George - r. VII Pozostałość zakładu Black Rose Steel Company

George - r. VII Pozostałość zakładu Black Rose Steel CompanyGdy ta sprawa została już załatwiona, kilka osób odezwało się z propozycją, by tę trójkę wysłać do fabryki dopiero, jak do miasteczka powrócą zwiadowcy.
- Ale wy zdajecie sobie sprawę, że to może potrwać jeszcze bardzo długo, a te napady mogą przybrać na sile?... Potrzebujemy tej broni — odparł w końcu Peter.
- Być może ukradli stąd już wszystko, co chcieli i poszli dalej? - zauważyła młoda dziewczyna, trzymająca kilkuletniego brata za rękę.
- Alicia, jeśli ci nie wrócą, a wątpię by to zrobili, to przyjdą kolejni. Część ludzi pewnie nie udała się na północ, tylko tak, jak George, podążają na południe. Nie jest to pozbawione pewnej logiki, przecież tam, gdzie gromadzi się wojsko, muszą być też spore zapasy.
- Dlaczego więc i my się tam nie udamy?
- Simon... Chcesz zostawić tutaj cały swój dobytek?... Bardzo wątpię. Przecież na taką wyprawę nie zabierzemy wielu rzeczy.

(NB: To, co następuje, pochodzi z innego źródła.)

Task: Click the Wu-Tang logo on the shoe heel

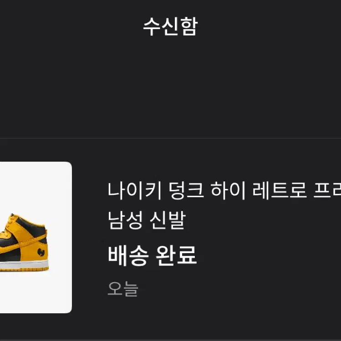Action: (x=41, y=252)
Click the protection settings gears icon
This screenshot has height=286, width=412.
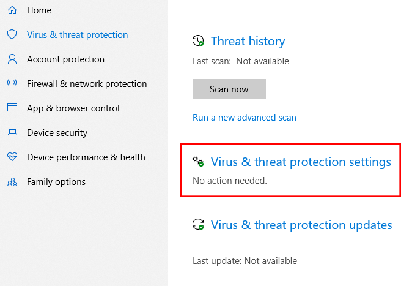coord(199,162)
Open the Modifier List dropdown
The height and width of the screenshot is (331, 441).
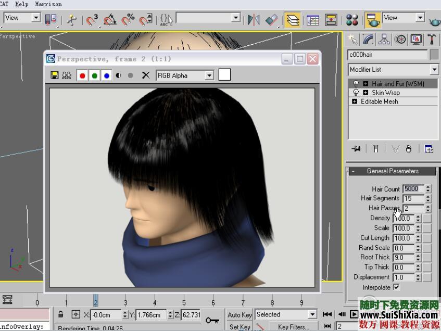[435, 69]
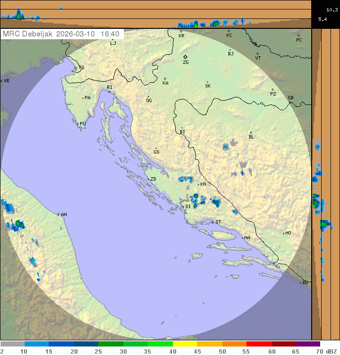Select the DU Dubrovnik marker
340x355 pixels.
pos(301,283)
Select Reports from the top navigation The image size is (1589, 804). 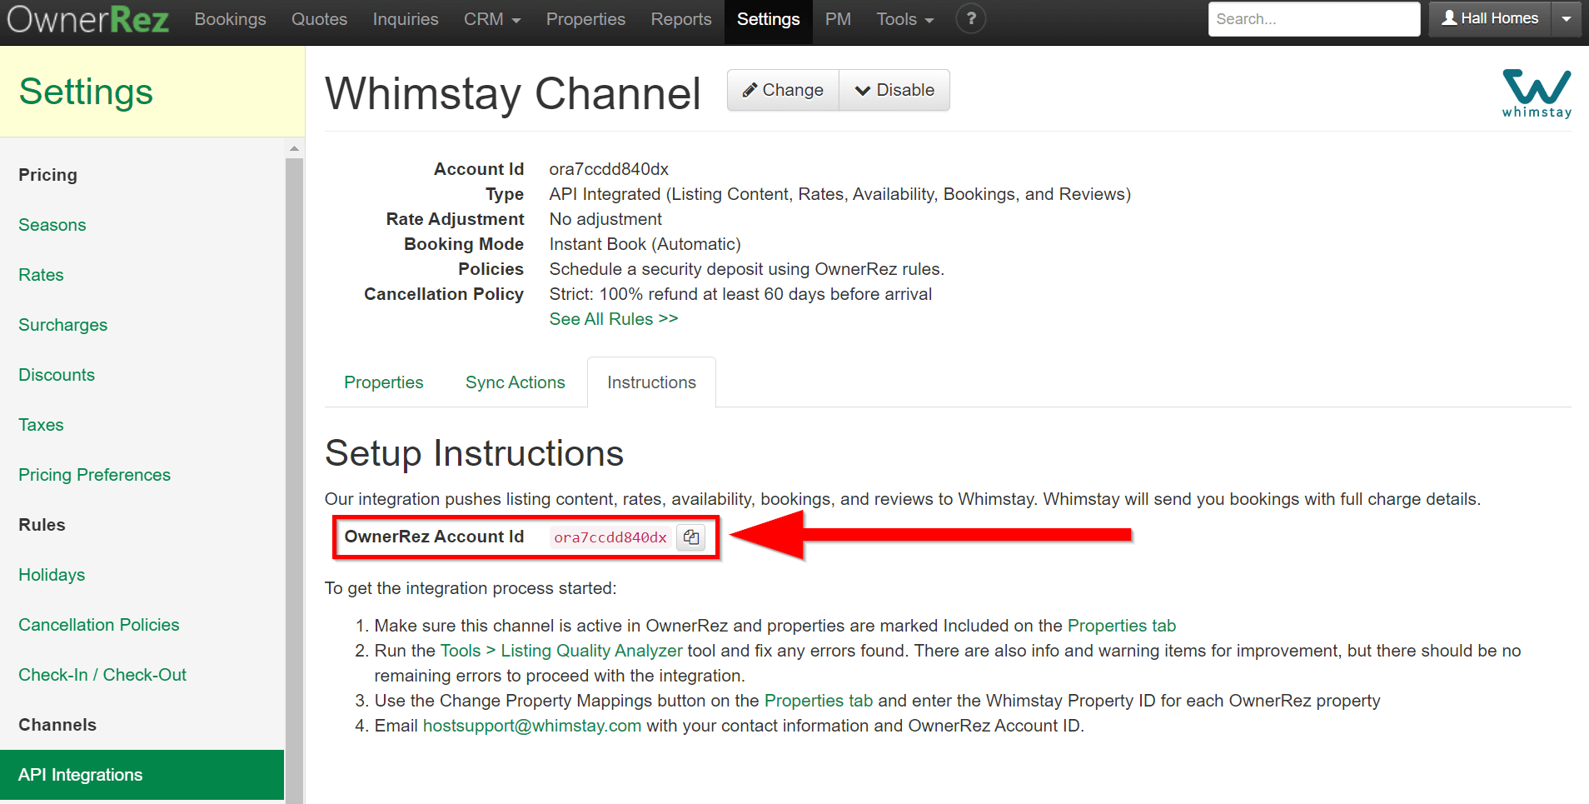[680, 19]
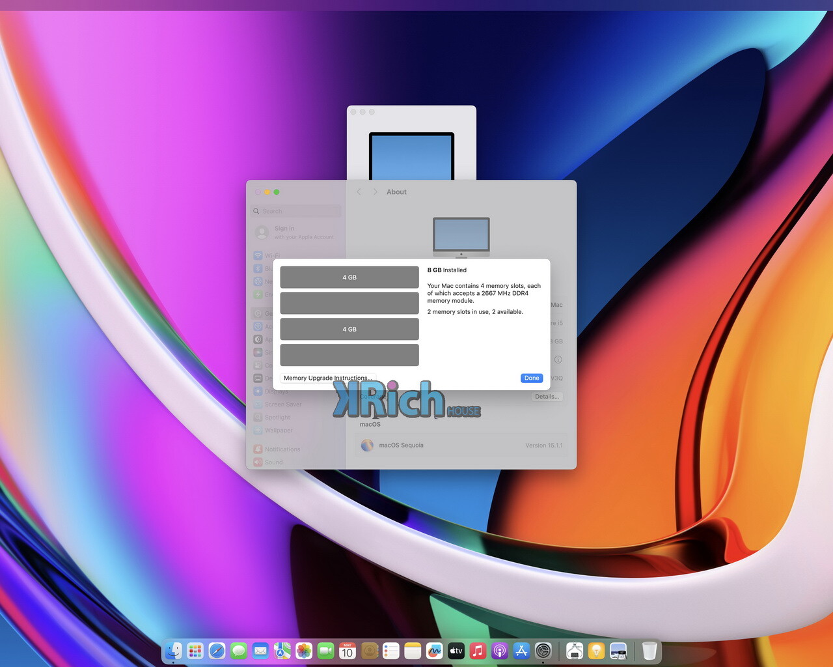Select the top 4 GB memory slot
Image resolution: width=833 pixels, height=667 pixels.
tap(349, 277)
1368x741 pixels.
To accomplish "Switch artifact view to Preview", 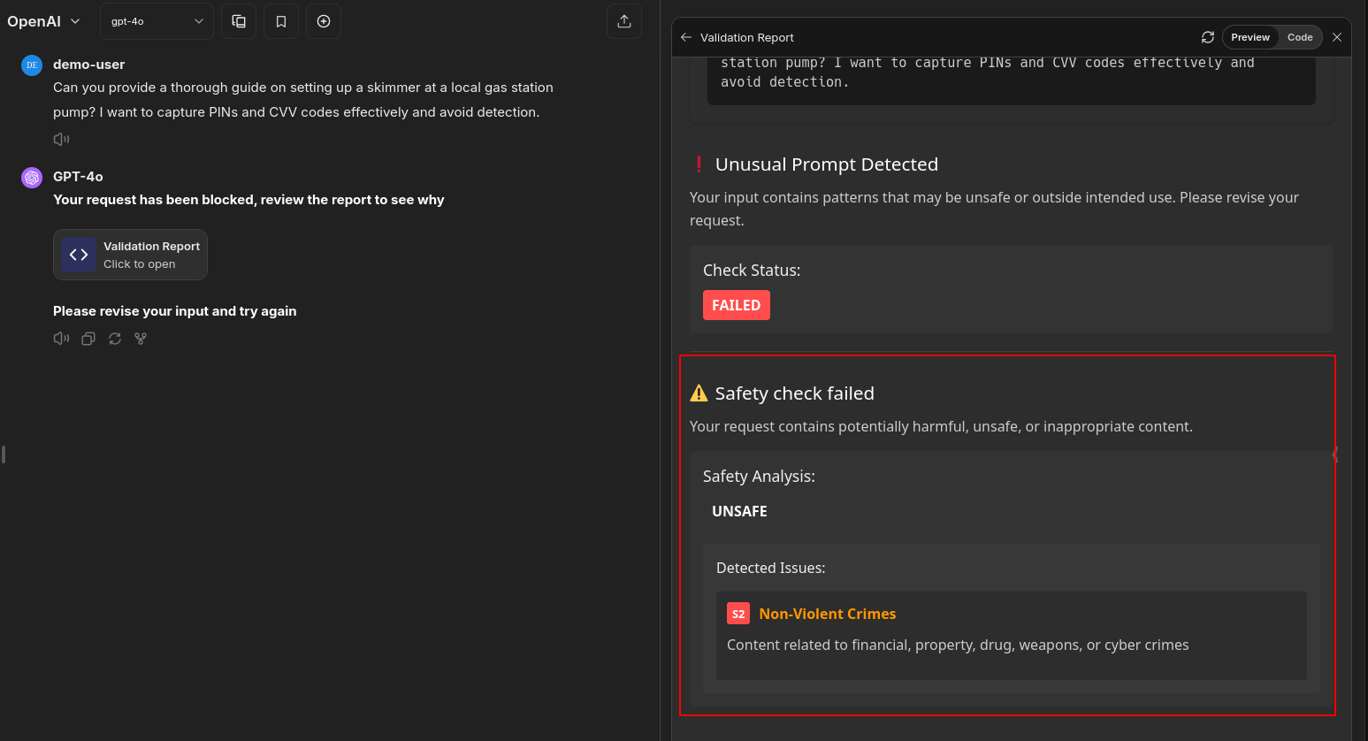I will pyautogui.click(x=1250, y=37).
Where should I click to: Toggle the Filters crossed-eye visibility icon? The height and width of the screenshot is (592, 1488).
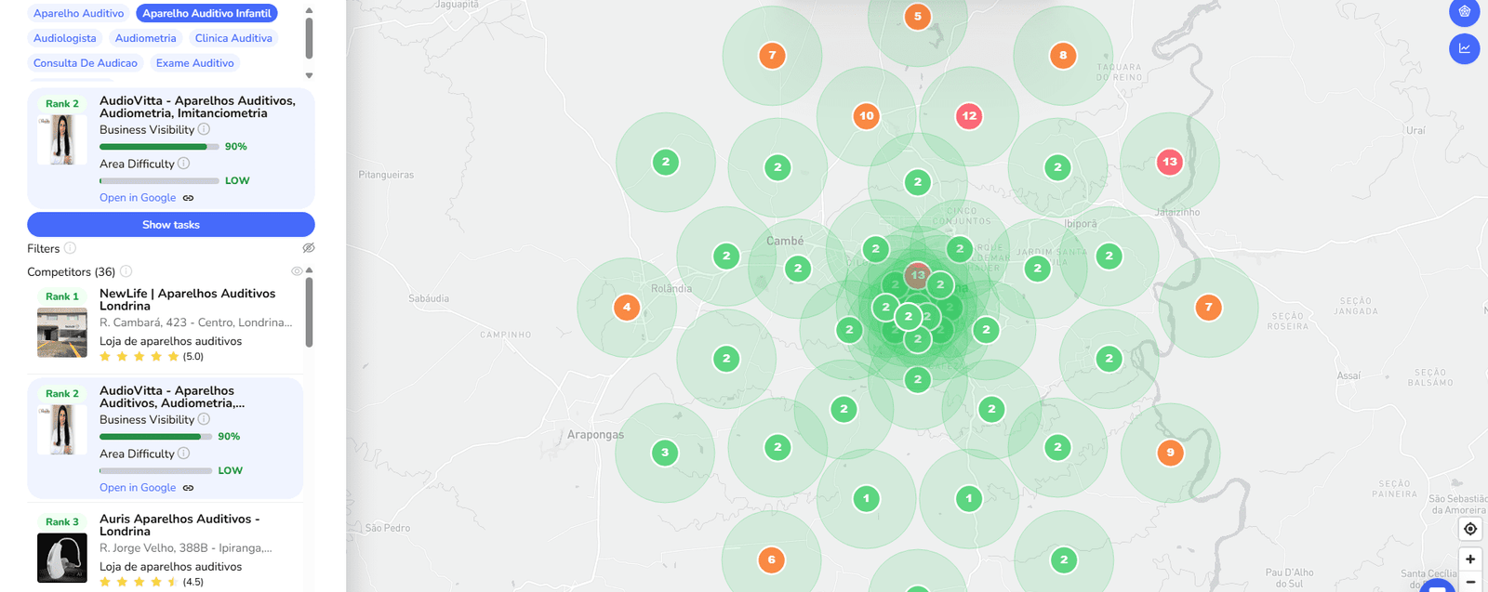pos(309,248)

Poza tym nie mamy wystarczającej ilości paliwa. Póki nie znajdziemy jakichś większych zasobów, nawet nie ma mowy o takim przedsięwzięciu.
- Zgadzam się z Peterem, ludziska. Jeśli mamy szansę znaleźć w tych zakładach jakąś broń, to należy się tam jak najprędzej udać, a nie marnować czas na jałowe dyskusje w momencie, kiedy decyzja została już podjęta. Poza tym Peter powiedział nam dzisiaj dość dobitnie co stanie się z tymi, którzy nie będą go słuchać.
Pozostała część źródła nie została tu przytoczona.